Task instructions ->
1 – In the hunting forum thread, set down the passage between "By the title" and "BBQ that is.", inclusive.
2 – List each distinct emoticon code, such as a word between colons, that appears in the hunting forum thread.
3 – Continue the hunting forum thread past its final post.

## Start Source document

Big respect Mark I could see it was hurting you but you Kept plugging away(cracked rib and all) with only a little encouragement to keep you going. :Thumbsup:

----------


## Dundee

Waiting for this shower too end then might hit the river,bellys full and tanks filling up :Grin:

----------


## Neckshot

Tell him i reckon he's hardend!!

----------


## Kiwi Greg

> I hope Cam only took your first deer virginity SH
> Well done fella's


Lol Coasters all think the same way  :Grin:

----------


## kimjon

By the title it sounds like a real ''blood in the back of the undies'' kind of trip (with or without the deer :Zomg:  ). 

But well done, its tastes better when you've had to work for it. The BBQ that is.

kj

----------


## Rushy

> R93 yeah rushy took the other one long ago


Don't remember doing that.   Was that you in the alley at the back of K Road?

----------


## R93

> Lol Coasters all think the same way


Just beat ya too it KG Ha Ha


Sent from my iPhone using Tapatalk. So please forgive my sausage fingers!!!

----------


## puku

Hey Savage, Congrats on the deer and the effort put in!

Also Cam your a fucking legend mate, Top marks to ya!!  That wedding can't have changed you much

----------


## mucko

your a top man VC having people like you on this forum are what make it such a good forum. no bullshit just happy to help out.

----------


## Sniper

Mean Masport, Mean.

----------


## savagehunter

Cheers everyone for the congrats but vc's the star here. Back home now after a full day driving and fishing and reveling in the memories. Love it!

## End Source document
## Start Data extract

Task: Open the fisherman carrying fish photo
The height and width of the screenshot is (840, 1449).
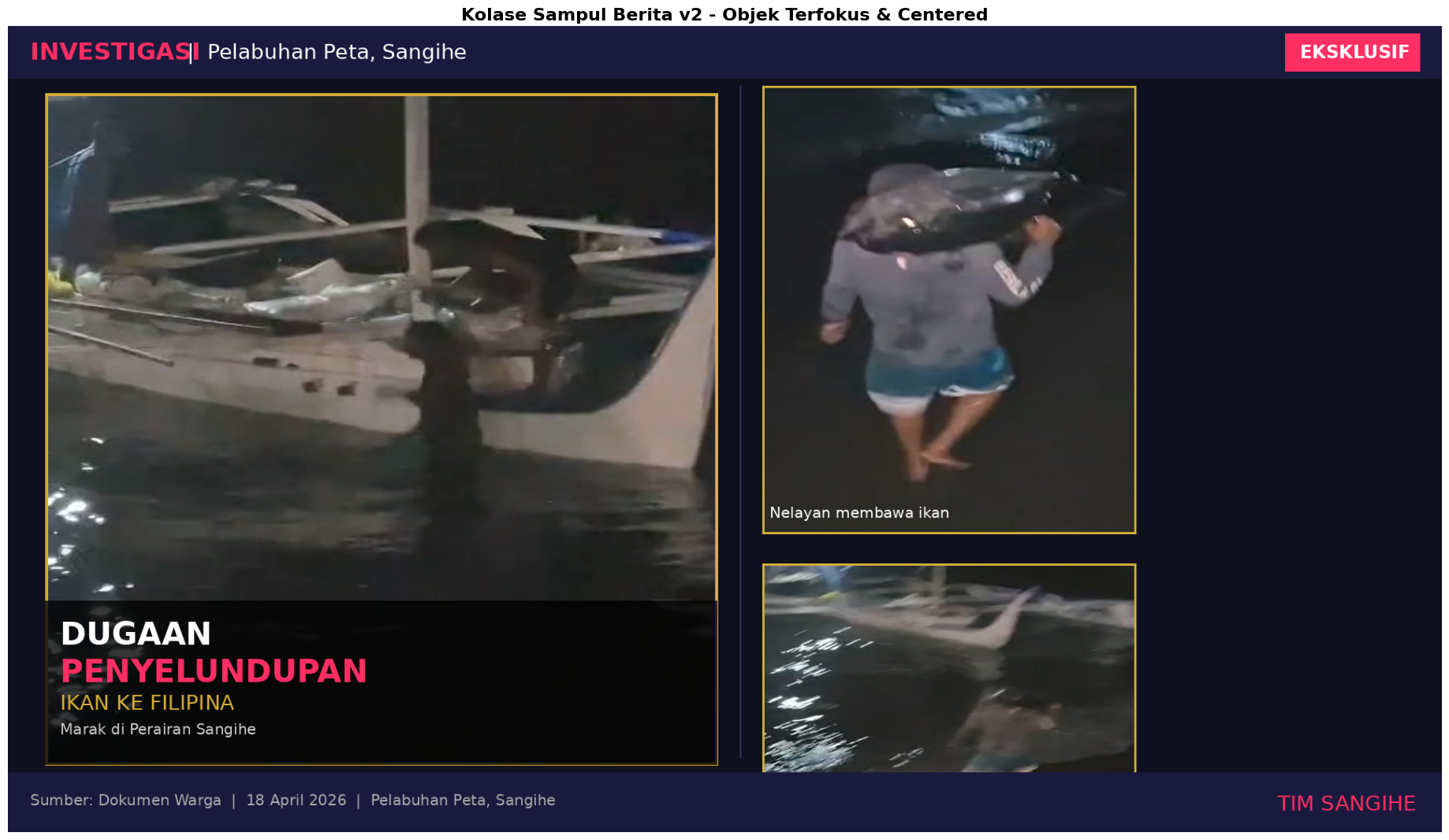Action: [948, 309]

## End Data extract

In response ->
1 –
By the title it sounds like a real ''blood in the back of the undies'' kind of trip (with or without the deer :Zomg:  ). 

But well done, its tastes better when you've had to work for it. The BBQ that is.

2 –
:Thumbsup:
:Grin:
:Zomg:

3 –
I love this shit on my phone

----------


## savagehunter

> Savage has crashed now(I wont be far behind) so i can say the big man turned average man put in a massive effort and overcome some some of his hurdles.
> Big respect Mark I could see it was hurting you but you Kept plugging away(cracked rib and all) with only a little encouragement to keep you going.


Cheers vc hope I didn't whinge too much lol. Tell ya what those ribs are hurting today  :Zomg: 

I love this shit on my phone

----------


## savagehunter

> Don't remember doing that.   Was that you in the alley at the back of K Road?


Could have been! Tell ya what I'm a bit hurt that you don't remember!  :Grin: 

I love this shit on my phone

----------


## ebf

How your legs feeling today savagehunter ?  :Grin:

----------


## savagehunter

Golden actually ebf - shins are a little sore but that's it other then the ribs lol

I love this shit on my phone

----------


## Rushy

> Could have been! Tell ya what I'm a bit hurt that you don't remember!


don't be. I was a bit of a slut back then. Ha ha ha ha

----------


## veitnamcam

3 years on how is the hunting going @savagehunter ?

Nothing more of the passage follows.